= Beginning of Section =

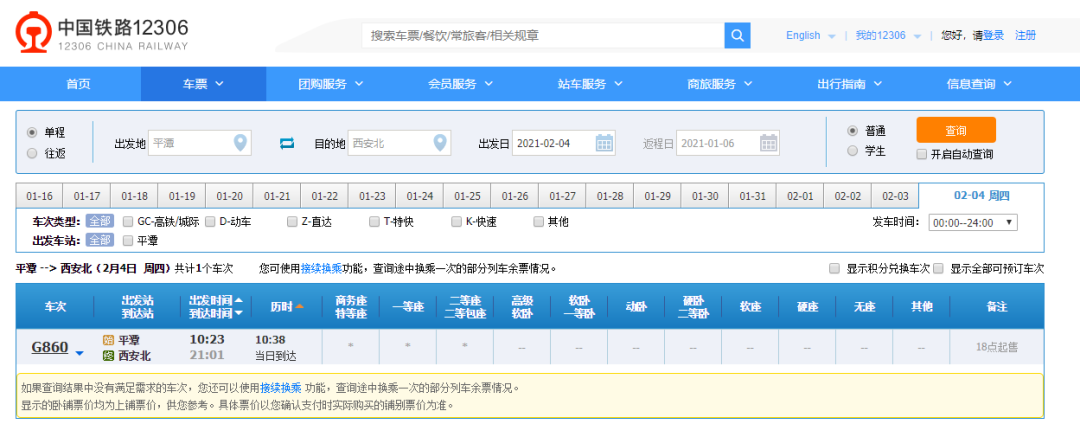Expand G860 train stop details
Viewport: 1080px width, 424px height.
[x=80, y=351]
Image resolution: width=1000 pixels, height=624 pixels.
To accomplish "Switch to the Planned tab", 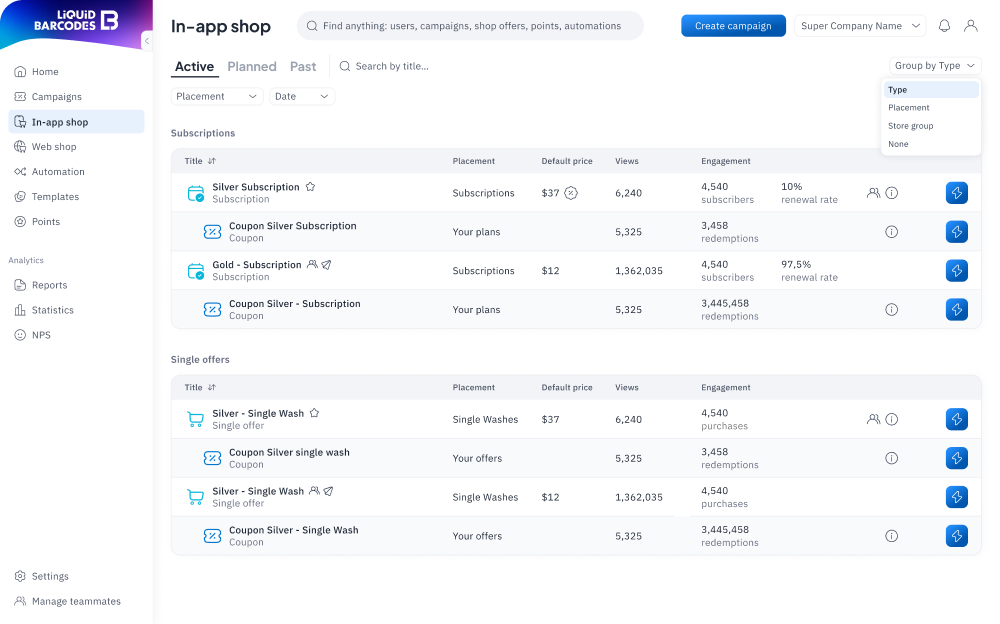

= End of Section =

PROBLEM REQUIREMENTS —
Everything from the line containing "Image resolution: width=1000" through the final line of the material must be set down exactly, except the pictures.

EXPECTED OUTPUT —
Image resolution: width=1000 pixels, height=624 pixels.
To accomplish "Switch to the Planned tab", 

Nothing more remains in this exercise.